Banche: la manovra di Draghi frena le fusioni?
Le grandi manovre del Governo sono appena iniziate e non mancano sorprese e reazioni al testo presentato da Draghi, soprattutto nel mondo bancario, dove proprio il Premier gioca “in casa”, vista la sua grande esperienza nel settore.
Il tema riguarda la possibilità di fusione e rafforzamento delle banche nostrane, alle prese con operazioni di concentrazione in gruppi tesi al consolidamento e a un posizionamento in grado di governare il mercato italiano e competere con i player stranieri.
Come ci si aspettava nella manovra di bilancio è stata inserita la misura relativa alle fusioni tra banche, ma a sorpresa, il governo ha previsto un tetto di 500 milioni di euro ai benefici fiscali per le fusioni tra istituti.
Le prime reazioni tra gli addetti ai lavori evidenziano un placet da parte dei 2 piccoli istituti e un certo malumore tra i grandi player che devono rivedere i loro piani di fusioni e acquisizioni anche alla luce di una limitata convenienza sul piano fiscale.
Nel “gioco delle coppie” tra le banche italiane e delle convenienze dei vari soci, è venuta di colpo a mancare quella dote miliardaria che rendeva alcuni di quei matrimoni di più sicuro interesse rispetto ad altri.
È da leggere in questo senso anche il brusco stop di Unicredit rispetto a Mps, così come gli umori di piazza Affari rispetto all’operazione di fusione tra Banco Bpm e Bper, uscite con un pesante crollo in Borsa proprio dovuto all’incertezza sul proprio futuro, ora da ripensare daccapo.
Chi invece ha motivo di esultare sono le realtà più piccole, come Carige, Popolare di Sondrio e Credem che escono rafforzate dall’ultima seduta di piazza Affari.
Il denominatore comune di questi andamenti, ora appare chiaro, è legato agli incentivi con il tetto voluto da Draghi.
Nella Legge di bilancio in dieci righe si conferma di altri sei mesila proroga dei termini per usufruire dei benefici fiscali in caso di fusioni tra istituti, fino a metà del 2022, ma, come si apprende, il beneficio fiscale non potrà superare i 500 milioni di euro.
È una cifra ben lontana dalle cosiddette Dta (Deferred tax asset) miliardarie, previste nel portafoglio delle banche italiane di taglia medio-grande, che con le vecchie regole garantivano importi miliardari con la trasformazione in crediti d’imposta.
Un esempio: la possibile unione tra Banco Bpm e UniCredit, secondo le stime degli esperti poteva portare a un beneficio fiscale di quasi 2,7 miliardi.
Va da sé che il taglio degli incentivi riduce l’appeal speculativo sul consolidamento del settore.
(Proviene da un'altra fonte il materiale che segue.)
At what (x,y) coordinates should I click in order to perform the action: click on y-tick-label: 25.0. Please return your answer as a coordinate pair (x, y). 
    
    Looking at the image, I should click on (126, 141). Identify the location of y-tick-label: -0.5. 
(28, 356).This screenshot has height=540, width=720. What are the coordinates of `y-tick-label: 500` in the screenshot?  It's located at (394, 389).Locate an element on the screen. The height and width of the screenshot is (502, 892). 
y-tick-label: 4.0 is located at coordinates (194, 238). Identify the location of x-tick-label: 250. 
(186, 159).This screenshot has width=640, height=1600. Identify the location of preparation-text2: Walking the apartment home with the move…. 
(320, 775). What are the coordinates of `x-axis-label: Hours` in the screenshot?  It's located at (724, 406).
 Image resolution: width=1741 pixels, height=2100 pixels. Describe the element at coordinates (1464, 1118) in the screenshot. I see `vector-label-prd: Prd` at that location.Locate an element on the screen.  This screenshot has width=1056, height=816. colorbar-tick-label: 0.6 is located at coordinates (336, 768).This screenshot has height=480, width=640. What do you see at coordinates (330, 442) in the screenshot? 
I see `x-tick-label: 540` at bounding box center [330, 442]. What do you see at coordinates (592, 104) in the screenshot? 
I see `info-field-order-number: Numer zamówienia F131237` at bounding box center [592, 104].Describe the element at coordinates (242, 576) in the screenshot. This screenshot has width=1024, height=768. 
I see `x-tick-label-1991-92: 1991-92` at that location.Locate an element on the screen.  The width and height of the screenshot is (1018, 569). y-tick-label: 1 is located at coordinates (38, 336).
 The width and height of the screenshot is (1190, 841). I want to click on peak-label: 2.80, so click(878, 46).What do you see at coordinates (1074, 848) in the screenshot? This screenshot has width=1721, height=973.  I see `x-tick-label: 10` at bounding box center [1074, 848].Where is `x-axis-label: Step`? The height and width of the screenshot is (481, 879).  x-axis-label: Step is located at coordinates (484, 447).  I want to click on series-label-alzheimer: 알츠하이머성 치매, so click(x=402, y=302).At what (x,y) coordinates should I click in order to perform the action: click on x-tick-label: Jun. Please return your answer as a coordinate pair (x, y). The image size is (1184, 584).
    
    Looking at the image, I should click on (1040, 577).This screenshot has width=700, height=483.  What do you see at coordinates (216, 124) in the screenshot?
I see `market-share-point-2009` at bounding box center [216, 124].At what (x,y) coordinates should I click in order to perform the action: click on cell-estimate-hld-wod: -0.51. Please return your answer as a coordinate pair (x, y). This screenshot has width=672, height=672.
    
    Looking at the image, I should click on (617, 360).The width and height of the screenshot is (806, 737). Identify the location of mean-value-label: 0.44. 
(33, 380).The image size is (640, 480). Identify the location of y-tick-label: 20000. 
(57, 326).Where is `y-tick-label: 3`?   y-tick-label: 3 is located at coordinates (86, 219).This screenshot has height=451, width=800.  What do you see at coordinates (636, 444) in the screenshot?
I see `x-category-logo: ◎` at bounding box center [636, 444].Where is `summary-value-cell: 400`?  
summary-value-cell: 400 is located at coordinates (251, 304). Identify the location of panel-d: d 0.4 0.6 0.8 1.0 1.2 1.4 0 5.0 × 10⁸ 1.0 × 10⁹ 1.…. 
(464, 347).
Rimane una residua possibilità legata alle operazioni che venissero concluse entro fine anno, ma in questo caso occorre che i rispettivi cda si attivino in gran fretta per dare il loro benestare entro fine anno, scenario a dir poco difficile.
Le reazioni del mercato non si sono fatte attendere e nessuno scommette su operazioni last minute, soprattutto se parliamo di operazioni del calibro di Unicredit-Mps.
Riprendono la scena altre realtà, come Carige che di colpo si ritrova incentivi e tetti tarati su misura per le proprie dimensioni d’impresa.
Il “gioco delle coppie” da mesi avviato e non ancora giunto a conclusione si arricchisce di un colpo a sorpresa che modifica in maniera significativa lo scenario rispetto al quale occorre una riflessione per capire se i tanti matrimoni promessi potranno far convolare le major oppure no.